* **Task to complete**: After finding the line with "Open the pie chart card's kebab menu" in the entries below, retype exactly each line from there through the line with "Mute the microphone", including that final line.

* **Record set**:

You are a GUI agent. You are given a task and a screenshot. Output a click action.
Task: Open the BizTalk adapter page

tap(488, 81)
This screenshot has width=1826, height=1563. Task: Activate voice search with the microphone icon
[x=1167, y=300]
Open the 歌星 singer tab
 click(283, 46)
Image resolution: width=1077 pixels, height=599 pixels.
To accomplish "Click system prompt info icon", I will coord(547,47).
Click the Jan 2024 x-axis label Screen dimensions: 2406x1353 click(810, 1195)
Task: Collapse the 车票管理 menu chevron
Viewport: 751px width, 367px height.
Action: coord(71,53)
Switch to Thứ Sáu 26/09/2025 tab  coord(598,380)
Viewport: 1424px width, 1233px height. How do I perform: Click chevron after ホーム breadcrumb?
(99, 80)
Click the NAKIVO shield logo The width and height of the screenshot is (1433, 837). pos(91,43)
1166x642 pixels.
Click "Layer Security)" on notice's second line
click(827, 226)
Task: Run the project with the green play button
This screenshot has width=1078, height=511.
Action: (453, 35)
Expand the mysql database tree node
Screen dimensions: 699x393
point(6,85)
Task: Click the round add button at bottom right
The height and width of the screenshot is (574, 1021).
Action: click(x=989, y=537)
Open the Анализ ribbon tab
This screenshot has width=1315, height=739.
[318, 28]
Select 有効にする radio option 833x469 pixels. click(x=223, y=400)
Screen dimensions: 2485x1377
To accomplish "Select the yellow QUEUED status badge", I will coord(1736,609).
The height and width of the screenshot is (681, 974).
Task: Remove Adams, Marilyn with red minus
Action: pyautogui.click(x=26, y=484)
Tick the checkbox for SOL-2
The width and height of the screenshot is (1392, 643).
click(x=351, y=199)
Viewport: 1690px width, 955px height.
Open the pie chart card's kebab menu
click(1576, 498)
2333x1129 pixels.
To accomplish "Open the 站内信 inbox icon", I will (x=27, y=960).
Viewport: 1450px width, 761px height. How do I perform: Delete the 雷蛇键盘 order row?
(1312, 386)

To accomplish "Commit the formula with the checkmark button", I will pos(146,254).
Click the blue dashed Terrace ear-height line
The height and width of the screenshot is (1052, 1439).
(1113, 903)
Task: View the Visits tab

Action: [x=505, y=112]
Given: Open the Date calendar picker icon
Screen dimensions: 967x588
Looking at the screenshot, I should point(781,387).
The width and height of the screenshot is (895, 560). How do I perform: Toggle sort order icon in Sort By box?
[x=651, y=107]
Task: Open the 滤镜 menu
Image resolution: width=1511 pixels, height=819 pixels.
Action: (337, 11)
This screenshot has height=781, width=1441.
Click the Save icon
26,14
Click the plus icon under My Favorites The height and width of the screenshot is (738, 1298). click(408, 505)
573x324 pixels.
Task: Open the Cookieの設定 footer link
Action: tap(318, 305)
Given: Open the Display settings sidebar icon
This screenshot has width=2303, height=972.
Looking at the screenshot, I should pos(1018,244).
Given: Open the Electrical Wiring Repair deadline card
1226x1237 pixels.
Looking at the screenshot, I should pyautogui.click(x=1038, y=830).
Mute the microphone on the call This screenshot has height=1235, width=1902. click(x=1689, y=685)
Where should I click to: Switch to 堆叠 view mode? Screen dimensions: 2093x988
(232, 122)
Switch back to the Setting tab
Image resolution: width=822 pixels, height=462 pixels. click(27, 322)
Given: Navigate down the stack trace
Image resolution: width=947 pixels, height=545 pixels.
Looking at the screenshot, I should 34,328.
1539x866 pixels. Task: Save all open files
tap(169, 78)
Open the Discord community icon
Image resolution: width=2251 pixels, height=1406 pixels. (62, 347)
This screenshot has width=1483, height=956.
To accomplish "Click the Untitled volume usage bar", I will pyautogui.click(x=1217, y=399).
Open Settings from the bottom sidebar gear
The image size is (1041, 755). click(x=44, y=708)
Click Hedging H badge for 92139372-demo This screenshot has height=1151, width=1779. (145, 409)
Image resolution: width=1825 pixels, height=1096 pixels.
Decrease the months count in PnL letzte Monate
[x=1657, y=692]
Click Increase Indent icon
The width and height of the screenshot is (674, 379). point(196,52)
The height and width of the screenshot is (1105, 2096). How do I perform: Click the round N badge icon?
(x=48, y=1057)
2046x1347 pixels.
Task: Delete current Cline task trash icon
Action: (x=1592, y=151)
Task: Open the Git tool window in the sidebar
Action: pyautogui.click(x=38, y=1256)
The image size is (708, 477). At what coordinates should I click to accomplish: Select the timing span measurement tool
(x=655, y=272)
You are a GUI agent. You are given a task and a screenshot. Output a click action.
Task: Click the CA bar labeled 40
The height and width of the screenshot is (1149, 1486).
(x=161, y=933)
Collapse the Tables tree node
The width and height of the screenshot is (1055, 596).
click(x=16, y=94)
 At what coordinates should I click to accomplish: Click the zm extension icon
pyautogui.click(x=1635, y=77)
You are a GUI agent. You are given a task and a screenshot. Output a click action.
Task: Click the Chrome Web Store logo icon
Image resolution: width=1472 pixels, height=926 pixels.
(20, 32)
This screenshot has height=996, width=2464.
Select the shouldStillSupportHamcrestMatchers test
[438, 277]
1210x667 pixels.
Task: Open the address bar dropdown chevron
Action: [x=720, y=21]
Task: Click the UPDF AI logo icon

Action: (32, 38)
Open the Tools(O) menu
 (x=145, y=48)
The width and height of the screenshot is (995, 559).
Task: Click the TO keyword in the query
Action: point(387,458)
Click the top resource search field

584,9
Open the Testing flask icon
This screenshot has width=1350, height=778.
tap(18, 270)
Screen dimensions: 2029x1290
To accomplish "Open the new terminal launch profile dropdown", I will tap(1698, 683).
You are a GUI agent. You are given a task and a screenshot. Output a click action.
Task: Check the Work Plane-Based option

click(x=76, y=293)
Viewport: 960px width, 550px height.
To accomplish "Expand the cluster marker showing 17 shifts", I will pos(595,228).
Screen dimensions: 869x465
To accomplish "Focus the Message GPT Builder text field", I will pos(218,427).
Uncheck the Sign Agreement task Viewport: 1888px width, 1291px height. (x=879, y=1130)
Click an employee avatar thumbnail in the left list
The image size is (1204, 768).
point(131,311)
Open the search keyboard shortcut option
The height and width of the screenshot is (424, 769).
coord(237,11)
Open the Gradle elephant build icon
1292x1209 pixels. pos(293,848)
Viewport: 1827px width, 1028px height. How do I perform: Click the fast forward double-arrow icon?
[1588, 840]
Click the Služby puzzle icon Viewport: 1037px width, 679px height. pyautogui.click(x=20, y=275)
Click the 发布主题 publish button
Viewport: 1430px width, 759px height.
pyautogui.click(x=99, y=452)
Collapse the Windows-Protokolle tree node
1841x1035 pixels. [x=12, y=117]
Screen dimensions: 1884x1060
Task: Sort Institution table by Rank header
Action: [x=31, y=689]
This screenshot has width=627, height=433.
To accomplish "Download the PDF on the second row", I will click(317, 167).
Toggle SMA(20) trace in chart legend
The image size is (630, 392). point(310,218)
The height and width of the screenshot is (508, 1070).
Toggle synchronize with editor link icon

* **Written answer**:
Open the pie chart card's kebab menu
click(1576, 498)
2333x1129 pixels.
To accomplish "Open the 站内信 inbox icon", I will (x=27, y=960).
Viewport: 1450px width, 761px height. How do I perform: Delete the 雷蛇键盘 order row?
(1312, 386)

To accomplish "Commit the formula with the checkmark button", I will pos(146,254).
Click the blue dashed Terrace ear-height line
The height and width of the screenshot is (1052, 1439).
(1113, 903)
Task: View the Visits tab

Action: [x=505, y=112]
Given: Open the Date calendar picker icon
Screen dimensions: 967x588
Looking at the screenshot, I should point(781,387).
The width and height of the screenshot is (895, 560). How do I perform: Toggle sort order icon in Sort By box?
[x=651, y=107]
Task: Open the 滤镜 menu
Image resolution: width=1511 pixels, height=819 pixels.
Action: (337, 11)
This screenshot has height=781, width=1441.
Click the Save icon
26,14
Click the plus icon under My Favorites The height and width of the screenshot is (738, 1298). click(408, 505)
573x324 pixels.
Task: Open the Cookieの設定 footer link
Action: tap(318, 305)
Given: Open the Display settings sidebar icon
This screenshot has width=2303, height=972.
Looking at the screenshot, I should pos(1018,244).
Given: Open the Electrical Wiring Repair deadline card
1226x1237 pixels.
Looking at the screenshot, I should pyautogui.click(x=1038, y=830).
Mute the microphone on the call This screenshot has height=1235, width=1902. click(x=1689, y=685)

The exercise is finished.